(Collected data)
################

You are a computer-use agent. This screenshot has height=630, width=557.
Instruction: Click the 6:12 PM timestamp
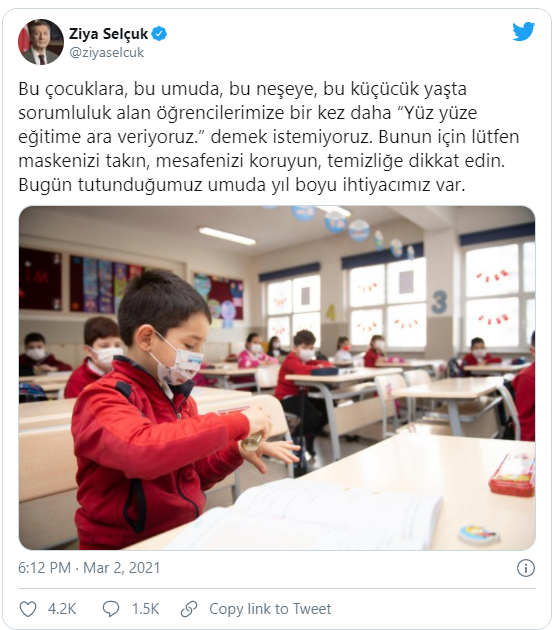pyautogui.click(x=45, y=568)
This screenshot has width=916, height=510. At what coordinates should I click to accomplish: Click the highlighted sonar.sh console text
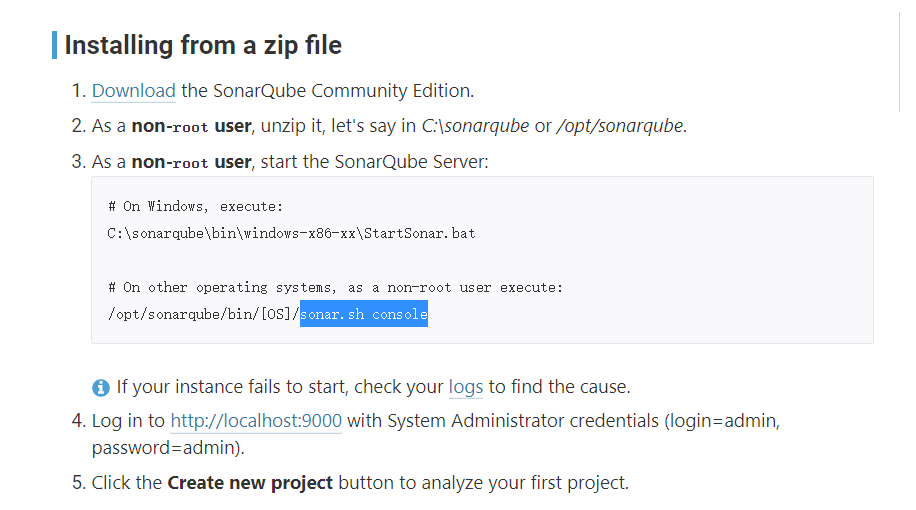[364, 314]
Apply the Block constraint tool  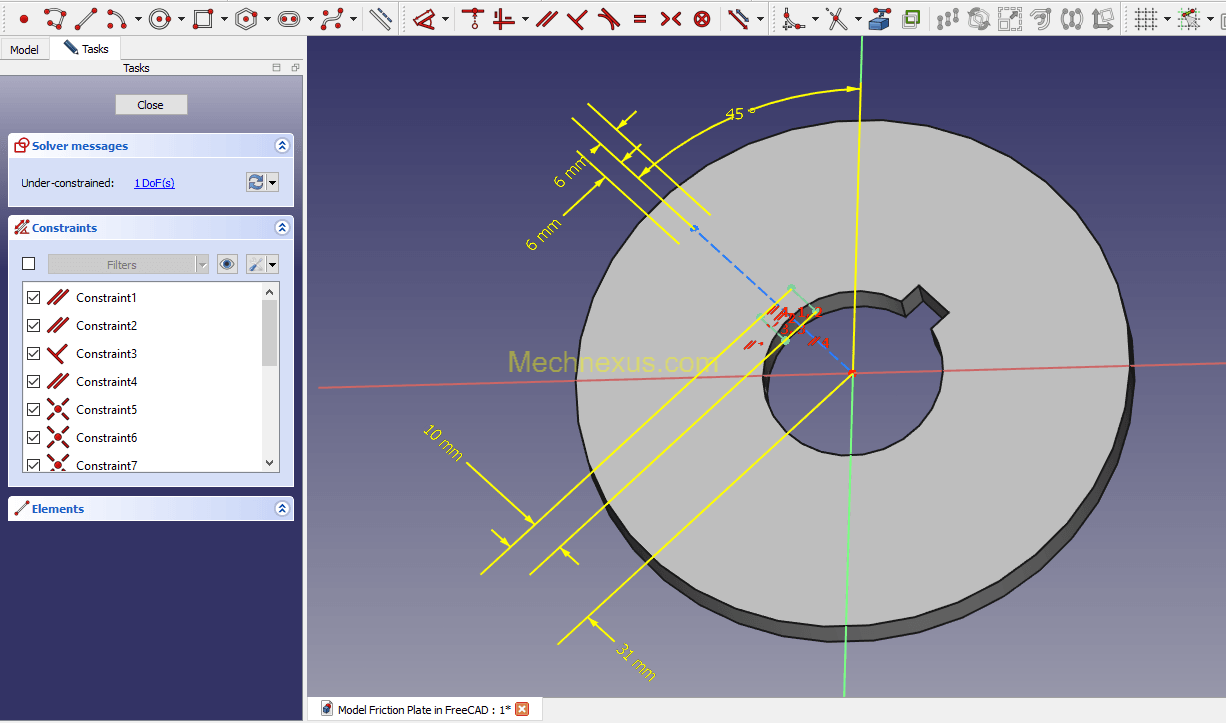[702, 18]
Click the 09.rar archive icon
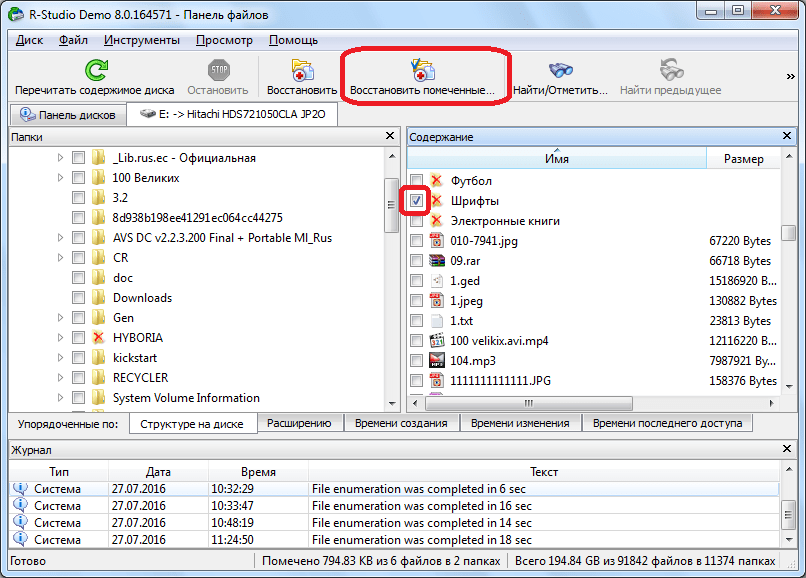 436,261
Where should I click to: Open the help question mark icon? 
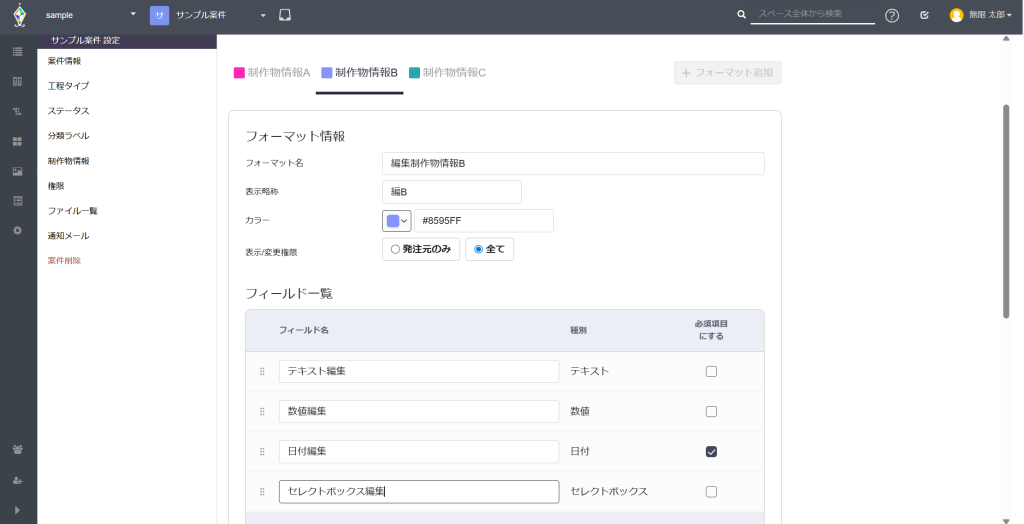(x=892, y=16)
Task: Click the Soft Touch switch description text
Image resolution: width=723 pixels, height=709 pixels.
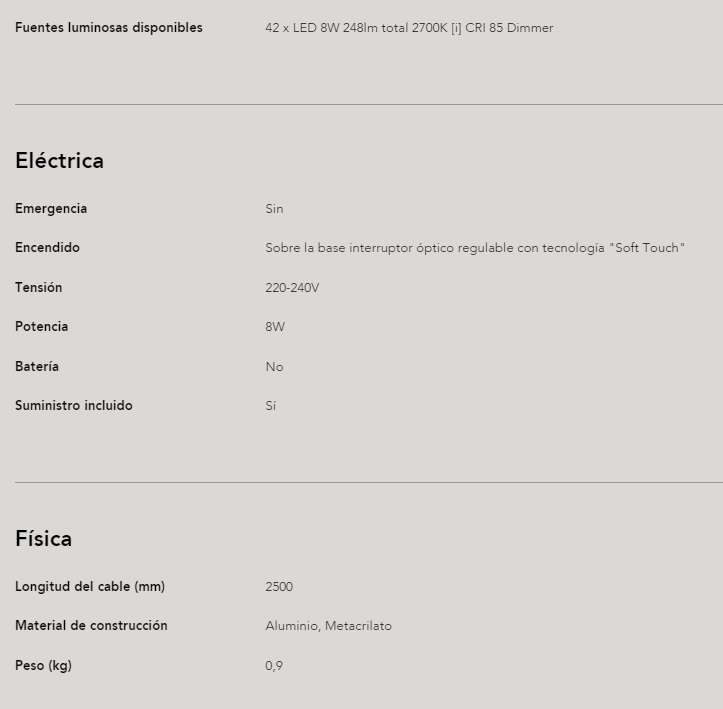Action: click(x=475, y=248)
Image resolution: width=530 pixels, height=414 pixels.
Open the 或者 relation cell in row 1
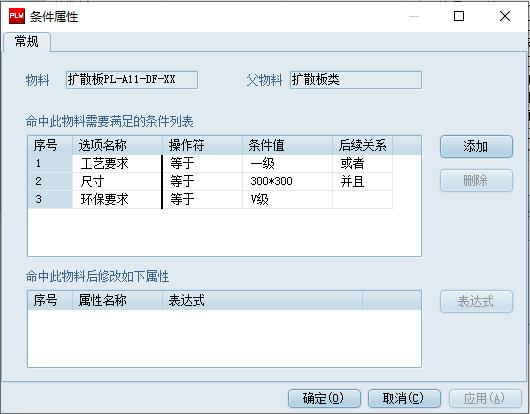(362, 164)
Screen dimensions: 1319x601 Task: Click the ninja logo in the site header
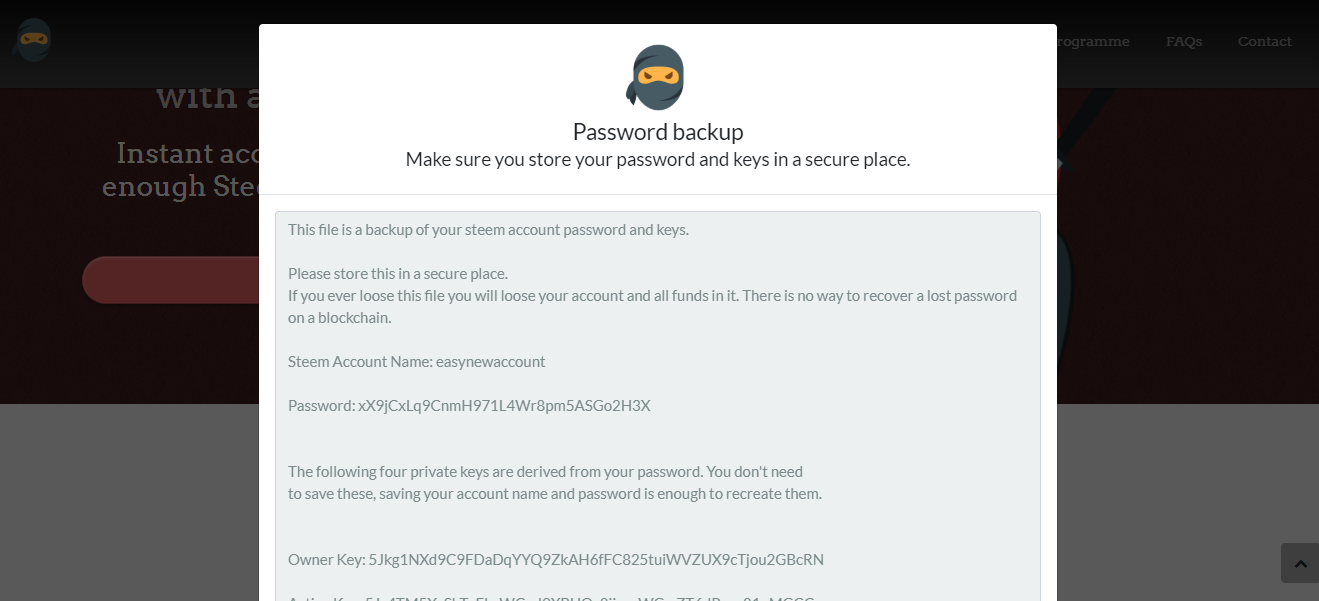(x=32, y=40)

################

WHAT YOU ARE ASKED TO DO —
The lines from the one with "Click the 09.rar archive icon" to the end of the data above should be retyped exactly, both ends included, and pictures are to be left out.

WRITTEN ANSWER —
Click the 09.rar archive icon
 436,261
Where should I click to: Open the help question mark icon? 
(x=892, y=16)
Task: Click the Soft Touch switch description text
Image resolution: width=723 pixels, height=709 pixels.
Action: click(x=475, y=248)
Image resolution: width=530 pixels, height=414 pixels.
Open the 或者 relation cell in row 1
(362, 164)
Screen dimensions: 1319x601 Task: Click the ninja logo in the site header
(x=32, y=40)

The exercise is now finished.